TEXTE EXTRAIT:

++++++++++

C’est ce que va juger la Cour de Cassation vendredi 14 février :
Le juge judiciaire peut-il contrôler la décision prise par l’Église de renvoyer un diacre, lorsque cette sanction induit une perte de rémunération, de protection sociale et de logement ?
Les faits
L’Église catholique a engagé une procédure interne contre un diacre, en raison d’un comportement contraire aux règles de son état. Un tribunal ecclésiastique a décidé d’exclure ce diacre en lui retirant ses fonctions religieuses. Il s’agit de la sanction la plus sévère que peut prononcer l’Église à l’égard de l’un de ses ministres du culte : on parle de « renvoi de l’état clérical ». En perdant ses fonctions religieuses, l’ex-diacre a aussi perdu la rémunération qui y était associée, la protection sociale et le logement qui était mis à sa disposition par l’Église.
La procédure
L’ex-diacre a saisi la justice judiciaire afin d’obtenir l’annulation de la décision prononcée par la justice ecclésiastique et l’indemnisation des préjudices résultant de son renvoi. Selon l’ex-diacre, au cours de la procédure ecclésiastique, son droit à un procès équitable n’avait pas été respecté et il avait été discriminé à raison de sa couleur de peau. Le tribunal judiciaire s’est déclaré compétent pour examiner cette décision rendue par une juridiction ecclésiastique. Toutefois, il a rejeté les demandes d’annulation de la sanction et d’indemnisation de l’ex-diacre.

++++++++++

TRAVAIL DEMANDÉ:
[a] Résumez en deux phrases le texte sur le renvoi du diacre.
[b] Rédigez la suite du texte sur le renvoi du diacre, en reprenant après sa dernière phrase.

++++++++++

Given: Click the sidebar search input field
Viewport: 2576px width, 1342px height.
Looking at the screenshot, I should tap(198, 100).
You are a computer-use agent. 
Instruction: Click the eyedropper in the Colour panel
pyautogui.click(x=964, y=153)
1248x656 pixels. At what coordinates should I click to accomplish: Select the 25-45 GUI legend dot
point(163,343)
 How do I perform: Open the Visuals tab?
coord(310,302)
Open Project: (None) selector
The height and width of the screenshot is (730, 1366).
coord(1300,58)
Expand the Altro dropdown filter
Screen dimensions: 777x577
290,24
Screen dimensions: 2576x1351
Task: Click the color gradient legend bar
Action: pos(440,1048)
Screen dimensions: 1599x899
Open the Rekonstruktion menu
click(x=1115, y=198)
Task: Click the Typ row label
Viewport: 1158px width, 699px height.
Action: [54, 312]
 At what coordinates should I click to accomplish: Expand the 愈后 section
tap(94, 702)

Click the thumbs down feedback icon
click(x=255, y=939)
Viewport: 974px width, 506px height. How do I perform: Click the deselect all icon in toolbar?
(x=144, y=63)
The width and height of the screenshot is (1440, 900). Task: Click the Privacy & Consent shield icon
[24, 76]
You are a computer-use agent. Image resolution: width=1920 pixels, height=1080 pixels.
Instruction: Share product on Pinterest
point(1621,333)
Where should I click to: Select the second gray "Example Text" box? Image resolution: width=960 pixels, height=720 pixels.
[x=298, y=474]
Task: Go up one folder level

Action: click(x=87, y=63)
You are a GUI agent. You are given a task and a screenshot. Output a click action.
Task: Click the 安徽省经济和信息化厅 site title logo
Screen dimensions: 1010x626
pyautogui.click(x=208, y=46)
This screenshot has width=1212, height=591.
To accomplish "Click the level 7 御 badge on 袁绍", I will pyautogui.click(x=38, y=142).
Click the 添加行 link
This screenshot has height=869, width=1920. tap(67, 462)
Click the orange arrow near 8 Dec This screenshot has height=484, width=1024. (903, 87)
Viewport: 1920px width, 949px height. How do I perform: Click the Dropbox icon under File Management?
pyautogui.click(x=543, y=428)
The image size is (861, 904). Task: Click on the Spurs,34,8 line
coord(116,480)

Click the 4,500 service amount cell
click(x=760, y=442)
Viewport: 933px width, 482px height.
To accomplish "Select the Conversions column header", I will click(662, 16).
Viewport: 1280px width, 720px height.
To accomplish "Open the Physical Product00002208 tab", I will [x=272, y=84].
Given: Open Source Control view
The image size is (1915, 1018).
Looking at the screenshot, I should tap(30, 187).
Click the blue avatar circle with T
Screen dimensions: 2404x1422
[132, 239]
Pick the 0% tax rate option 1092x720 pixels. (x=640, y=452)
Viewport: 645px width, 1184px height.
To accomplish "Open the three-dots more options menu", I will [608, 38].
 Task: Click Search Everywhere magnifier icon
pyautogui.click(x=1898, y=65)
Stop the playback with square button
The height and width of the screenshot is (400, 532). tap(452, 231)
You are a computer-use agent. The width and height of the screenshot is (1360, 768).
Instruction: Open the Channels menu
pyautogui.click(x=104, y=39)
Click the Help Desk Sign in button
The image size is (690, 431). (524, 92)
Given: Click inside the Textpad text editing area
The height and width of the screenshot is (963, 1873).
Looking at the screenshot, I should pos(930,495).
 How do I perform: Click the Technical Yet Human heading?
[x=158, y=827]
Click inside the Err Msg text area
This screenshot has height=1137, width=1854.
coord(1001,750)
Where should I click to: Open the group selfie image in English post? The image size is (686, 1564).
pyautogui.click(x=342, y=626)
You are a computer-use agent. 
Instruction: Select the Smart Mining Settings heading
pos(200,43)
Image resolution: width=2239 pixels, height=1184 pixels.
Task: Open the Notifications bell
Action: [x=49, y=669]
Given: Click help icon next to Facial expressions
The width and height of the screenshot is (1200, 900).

++++++++++

RÉSULTATS PAR TÂCHE:
[a] Un tribunal ecclésiastique a prononcé le renvoi de l'état clérical d'un diacre pour un comportement contraire aux règles de son état, ce qui lui a fait perdre sa rémunération, sa protection sociale et le logement fourni par l'Église. L'ex-diacre a saisi la justice judiciaire, qui s'est déclarée compétente mais a rejeté ses demandes d'annulation et d'indemnisation, et la Cour de cassation doit juger vendredi 14 février si le juge judiciaire peut contrôler une telle décision.

[b]
L’ex-diacre a fait appel.
La cour d’appel a jugé qu’elle n’était pas compétente pour examiner une décision rendue par une juridiction ecclésiastique.
L’ex-diacre a formé un pourvoi en cassation.
La question posée à la Cour de cassation
La justice judiciaire est compétente pour trancher les litiges de nature patrimoniale (rémunération, protection sociale, logement, etc.).
Mais la justice judiciaire reste-t-elle compétente lorsque la situation qu’on lui demande d’examiner est la conséquence directe d’une décision prise par la justice ecclésiastique ?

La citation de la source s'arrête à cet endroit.